### Exercise brief
Copy every row below word for word, without any changes.

<<<<

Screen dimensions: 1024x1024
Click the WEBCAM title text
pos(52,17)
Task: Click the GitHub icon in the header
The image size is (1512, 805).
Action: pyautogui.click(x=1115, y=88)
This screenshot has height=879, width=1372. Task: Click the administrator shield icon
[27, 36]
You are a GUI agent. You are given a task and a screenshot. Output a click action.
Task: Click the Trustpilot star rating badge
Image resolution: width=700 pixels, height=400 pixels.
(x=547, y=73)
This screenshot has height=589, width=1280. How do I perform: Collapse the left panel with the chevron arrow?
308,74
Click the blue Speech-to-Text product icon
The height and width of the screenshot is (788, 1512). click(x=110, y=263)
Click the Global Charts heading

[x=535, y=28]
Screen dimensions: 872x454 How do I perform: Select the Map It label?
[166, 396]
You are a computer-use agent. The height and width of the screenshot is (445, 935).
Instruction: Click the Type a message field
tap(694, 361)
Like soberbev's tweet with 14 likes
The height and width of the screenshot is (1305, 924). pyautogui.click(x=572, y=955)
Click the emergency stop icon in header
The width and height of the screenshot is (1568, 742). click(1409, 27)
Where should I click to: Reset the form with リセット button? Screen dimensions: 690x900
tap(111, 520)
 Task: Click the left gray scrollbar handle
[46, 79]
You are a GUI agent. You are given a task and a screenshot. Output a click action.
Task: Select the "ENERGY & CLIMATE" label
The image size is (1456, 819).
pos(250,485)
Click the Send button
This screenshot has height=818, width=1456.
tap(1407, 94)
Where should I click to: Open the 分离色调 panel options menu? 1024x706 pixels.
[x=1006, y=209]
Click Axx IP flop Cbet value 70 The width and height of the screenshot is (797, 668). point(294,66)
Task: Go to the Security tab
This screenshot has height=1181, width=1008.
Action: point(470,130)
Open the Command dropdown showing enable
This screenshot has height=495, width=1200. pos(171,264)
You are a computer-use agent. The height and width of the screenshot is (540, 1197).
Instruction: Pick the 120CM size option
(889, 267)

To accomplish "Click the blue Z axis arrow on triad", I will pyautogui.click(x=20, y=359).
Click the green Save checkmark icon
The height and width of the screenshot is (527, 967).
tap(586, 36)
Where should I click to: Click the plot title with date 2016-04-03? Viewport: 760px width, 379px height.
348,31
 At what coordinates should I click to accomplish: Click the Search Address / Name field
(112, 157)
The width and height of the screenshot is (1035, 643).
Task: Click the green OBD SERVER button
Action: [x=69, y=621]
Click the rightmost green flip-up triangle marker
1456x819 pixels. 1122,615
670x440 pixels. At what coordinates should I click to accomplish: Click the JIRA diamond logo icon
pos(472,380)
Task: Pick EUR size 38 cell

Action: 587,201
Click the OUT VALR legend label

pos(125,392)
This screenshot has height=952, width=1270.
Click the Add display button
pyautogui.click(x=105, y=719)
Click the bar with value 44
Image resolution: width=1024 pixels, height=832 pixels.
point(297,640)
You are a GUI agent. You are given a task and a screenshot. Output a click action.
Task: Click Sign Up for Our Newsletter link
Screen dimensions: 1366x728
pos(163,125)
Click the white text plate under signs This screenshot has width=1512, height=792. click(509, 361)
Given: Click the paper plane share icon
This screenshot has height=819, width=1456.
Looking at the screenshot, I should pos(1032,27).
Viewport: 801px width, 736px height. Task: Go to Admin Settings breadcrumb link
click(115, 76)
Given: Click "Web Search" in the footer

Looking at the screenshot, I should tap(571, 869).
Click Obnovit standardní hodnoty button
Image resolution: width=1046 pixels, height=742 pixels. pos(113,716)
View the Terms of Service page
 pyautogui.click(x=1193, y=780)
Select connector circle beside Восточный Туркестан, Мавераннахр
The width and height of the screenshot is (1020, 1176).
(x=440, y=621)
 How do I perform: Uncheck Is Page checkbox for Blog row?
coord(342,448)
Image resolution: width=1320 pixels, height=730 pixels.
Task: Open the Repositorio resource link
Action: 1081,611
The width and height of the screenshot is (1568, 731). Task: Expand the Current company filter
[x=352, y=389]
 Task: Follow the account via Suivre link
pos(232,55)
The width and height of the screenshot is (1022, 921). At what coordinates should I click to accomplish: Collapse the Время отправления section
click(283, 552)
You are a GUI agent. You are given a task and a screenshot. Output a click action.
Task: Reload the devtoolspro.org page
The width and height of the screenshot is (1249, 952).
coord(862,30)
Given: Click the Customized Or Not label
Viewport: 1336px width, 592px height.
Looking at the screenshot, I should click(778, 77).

>>>>

### Output
Screen dimensions: 1024x1024
Click the WEBCAM title text
pos(52,17)
Task: Click the GitHub icon in the header
The image size is (1512, 805).
Action: pyautogui.click(x=1115, y=88)
This screenshot has height=879, width=1372. Task: Click the administrator shield icon
[27, 36]
You are a GUI agent. You are given a task and a screenshot. Output a click action.
Task: Click the Trustpilot star rating badge
Image resolution: width=700 pixels, height=400 pixels.
(x=547, y=73)
This screenshot has height=589, width=1280. How do I perform: Collapse the left panel with the chevron arrow?
308,74
Click the blue Speech-to-Text product icon
The height and width of the screenshot is (788, 1512). click(x=110, y=263)
Click the Global Charts heading

[x=535, y=28]
Screen dimensions: 872x454 How do I perform: Select the Map It label?
[166, 396]
You are a computer-use agent. The height and width of the screenshot is (445, 935).
Instruction: Click the Type a message field
tap(694, 361)
Like soberbev's tweet with 14 likes
The height and width of the screenshot is (1305, 924). pyautogui.click(x=572, y=955)
Click the emergency stop icon in header
The width and height of the screenshot is (1568, 742). click(1409, 27)
Where should I click to: Reset the form with リセット button? Screen dimensions: 690x900
tap(111, 520)
 Task: Click the left gray scrollbar handle
[46, 79]
You are a GUI agent. You are given a task and a screenshot. Output a click action.
Task: Select the "ENERGY & CLIMATE" label
The image size is (1456, 819).
pos(250,485)
Click the Send button
This screenshot has height=818, width=1456.
tap(1407, 94)
Where should I click to: Open the 分离色调 panel options menu? 1024x706 pixels.
[x=1006, y=209]
Click Axx IP flop Cbet value 70 The width and height of the screenshot is (797, 668). point(294,66)
Task: Go to the Security tab
This screenshot has height=1181, width=1008.
Action: point(470,130)
Open the Command dropdown showing enable
This screenshot has height=495, width=1200. pos(171,264)
You are a computer-use agent. The height and width of the screenshot is (540, 1197).
Instruction: Pick the 120CM size option
(889, 267)

To accomplish "Click the blue Z axis arrow on triad", I will pyautogui.click(x=20, y=359).
Click the green Save checkmark icon
The height and width of the screenshot is (527, 967).
tap(586, 36)
Where should I click to: Click the plot title with date 2016-04-03? Viewport: 760px width, 379px height.
348,31
 At what coordinates should I click to accomplish: Click the Search Address / Name field
(112, 157)
The width and height of the screenshot is (1035, 643).
Task: Click the green OBD SERVER button
Action: [x=69, y=621]
Click the rightmost green flip-up triangle marker
1456x819 pixels. 1122,615
670x440 pixels. At what coordinates should I click to accomplish: Click the JIRA diamond logo icon
pos(472,380)
Task: Pick EUR size 38 cell

Action: 587,201
Click the OUT VALR legend label

pos(125,392)
This screenshot has height=952, width=1270.
Click the Add display button
pyautogui.click(x=105, y=719)
Click the bar with value 44
Image resolution: width=1024 pixels, height=832 pixels.
point(297,640)
You are a GUI agent. You are given a task and a screenshot. Output a click action.
Task: Click Sign Up for Our Newsletter link
Screen dimensions: 1366x728
pos(163,125)
Click the white text plate under signs This screenshot has width=1512, height=792. click(509, 361)
Given: Click the paper plane share icon
This screenshot has height=819, width=1456.
Looking at the screenshot, I should pos(1032,27).
Viewport: 801px width, 736px height. Task: Go to Admin Settings breadcrumb link
click(115, 76)
Given: Click "Web Search" in the footer

Looking at the screenshot, I should tap(571, 869).
Click Obnovit standardní hodnoty button
Image resolution: width=1046 pixels, height=742 pixels. pos(113,716)
View the Terms of Service page
 pyautogui.click(x=1193, y=780)
Select connector circle beside Восточный Туркестан, Мавераннахр
The width and height of the screenshot is (1020, 1176).
(x=440, y=621)
 How do I perform: Uncheck Is Page checkbox for Blog row?
coord(342,448)
Image resolution: width=1320 pixels, height=730 pixels.
Task: Open the Repositorio resource link
Action: 1081,611
The width and height of the screenshot is (1568, 731). Task: Expand the Current company filter
[x=352, y=389]
 Task: Follow the account via Suivre link
pos(232,55)
The width and height of the screenshot is (1022, 921). At what coordinates should I click to accomplish: Collapse the Время отправления section
click(283, 552)
You are a GUI agent. You are given a task and a screenshot. Output a click action.
Task: Reload the devtoolspro.org page
The width and height of the screenshot is (1249, 952).
coord(862,30)
Given: Click the Customized Or Not label
Viewport: 1336px width, 592px height.
Looking at the screenshot, I should click(778, 77).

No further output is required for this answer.